京都大学、東京大学、大阪医科薬科大学、岐阜大学、日本消化器外科学会による共同研究グループは、女性消化器外科医の手術成績が男性消化器外科医と同等であることを、日本最大の手術データベースNational Clinical Database(NCD)を利用して明らかとした。

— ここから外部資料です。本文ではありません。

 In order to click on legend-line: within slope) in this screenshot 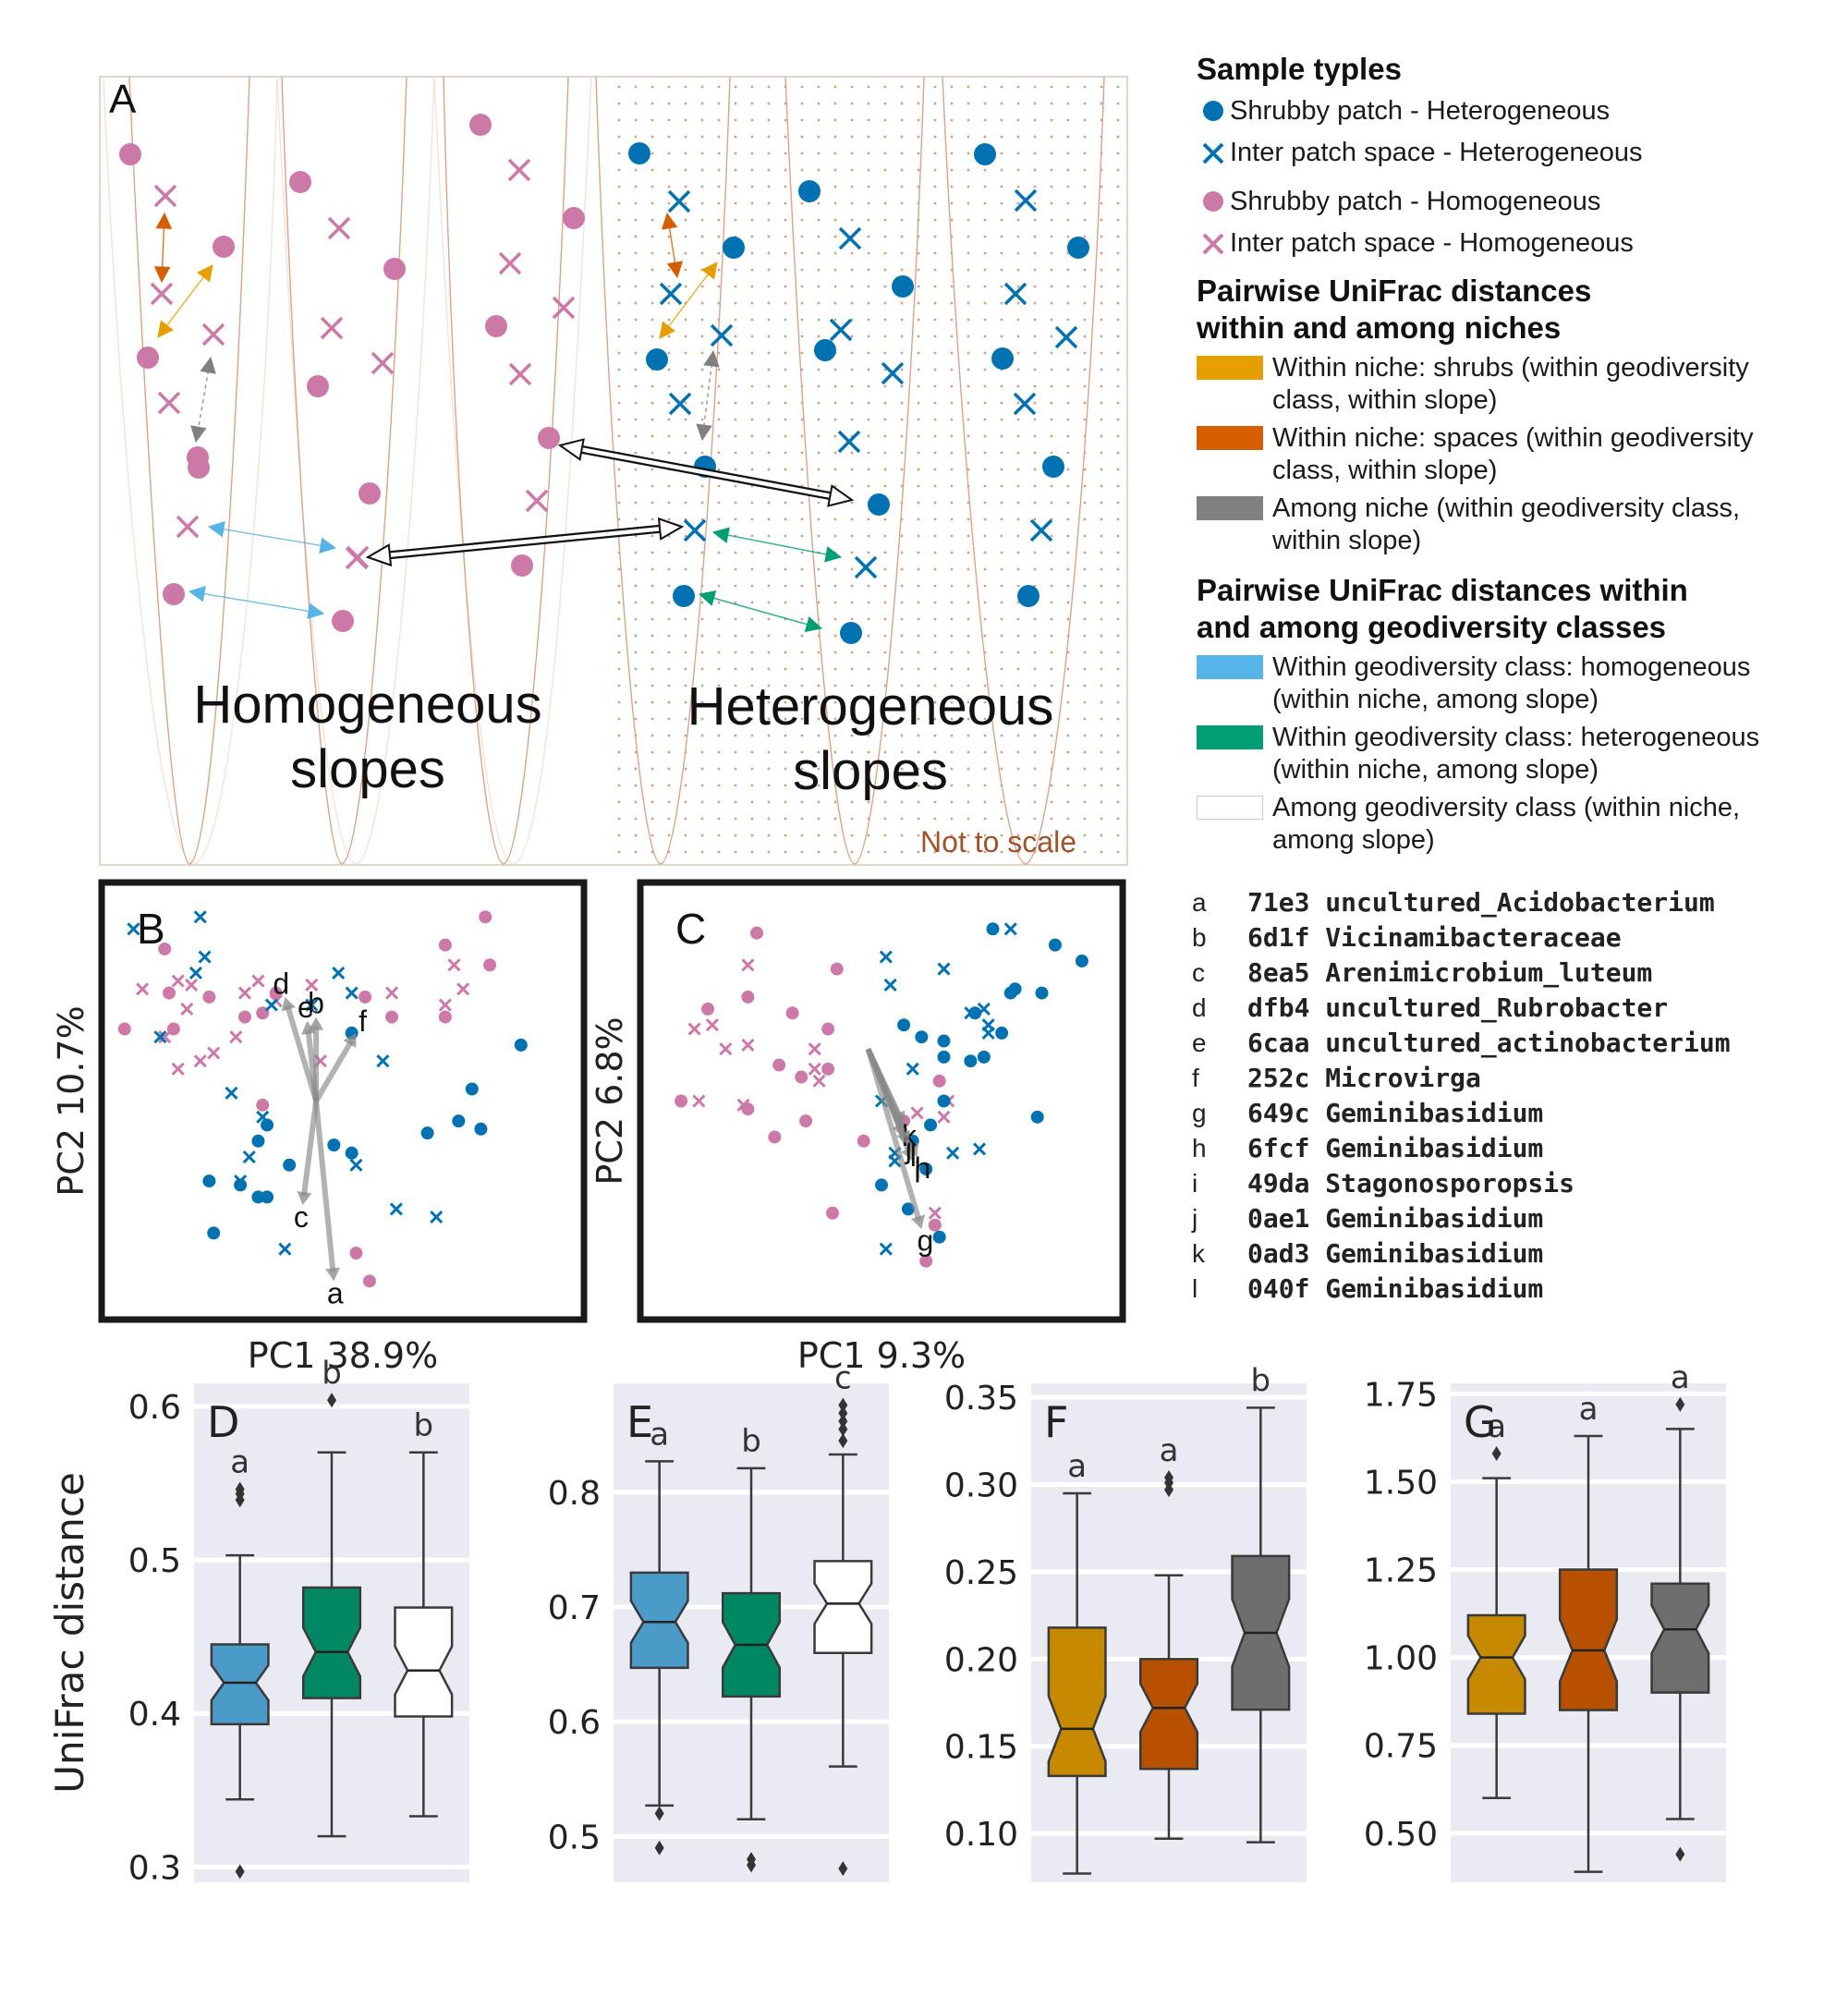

日本の消化器外科医における女性の割合は2016年当時で6%との報告があり、諸外国と比較して少なく、指導的立場の女性消化器外科医とすればさらに少ないのが現状である。またこれまで、女性が消化器外科医として十分活躍可能なことを明らかにするような、男女の手術成績に差がないことを示すための研究も行われてこなかった。そこで本研究では、女性の消化器外科領域への参画促進を目指し、男女の消化器外科医による執刀数や術後合併症などの比較研究を実施した。
日本消化器外科学会による日本最大の手術データベースであるNCDに2013~2017年にかけて登録されたデータをもとに、幽門側胃切除術、胃全摘術、直腸低位前方切除術の3つの手術症例における短期成績(手術死亡率、術後合併症、膵液漏、縫合不全など)を解析した。病院の規模や患者背景など手術成績に影響する様々な要因を多変量ロジスティック回帰モデルを用いて調整し、男女の消化器外科医の間の有意差を検討した。
研究の結果、合併症や死亡率のリスクに男女間で統計的な有意差は認めず、女性消化器外科医の手術短期成績が男性と同等であることが示された。また、女性消化器外科医は男性よりも医籍登録後の年数が短く、腹腔鏡手術執刀の割合が少ないものの、よりリスクの高い患者を手術していたことがわかった。
以上から、今後、女性医師の手術経験を男性医師並みに増やすことで、女性消化器外科医のさらなる活躍が期待できると考えられる。そのために、男女均等な教育機会の提供や、より多くの女性外科医を育成するための環境づくりが期待されるとしている。